[Task instructions] Each line of the material is to be written out exactly.
━━━━━ Data for review
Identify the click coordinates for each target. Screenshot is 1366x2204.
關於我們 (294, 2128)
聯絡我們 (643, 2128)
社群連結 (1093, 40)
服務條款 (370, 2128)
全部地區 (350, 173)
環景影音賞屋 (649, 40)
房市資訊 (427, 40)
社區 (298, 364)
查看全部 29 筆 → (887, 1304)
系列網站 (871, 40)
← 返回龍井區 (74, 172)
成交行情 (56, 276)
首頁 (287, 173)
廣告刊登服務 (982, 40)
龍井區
━━━━━━━━━━
[Response to the task]
Identify the click coordinates for each target. Screenshot is 1366x2204.
關於我們 (294, 2128)
聯絡我們 (643, 2128)
社群連結 (1093, 40)
服務條款 (370, 2128)
全部地區 (350, 173)
環景影音賞屋 (649, 40)
房市資訊 (427, 40)
社區 (298, 364)
查看全部 29 筆 → (887, 1304)
系列網站 (871, 40)
← 返回龍井區 (74, 172)
成交行情 (56, 276)
首頁 (287, 173)
廣告刊登服務 (982, 40)
龍井區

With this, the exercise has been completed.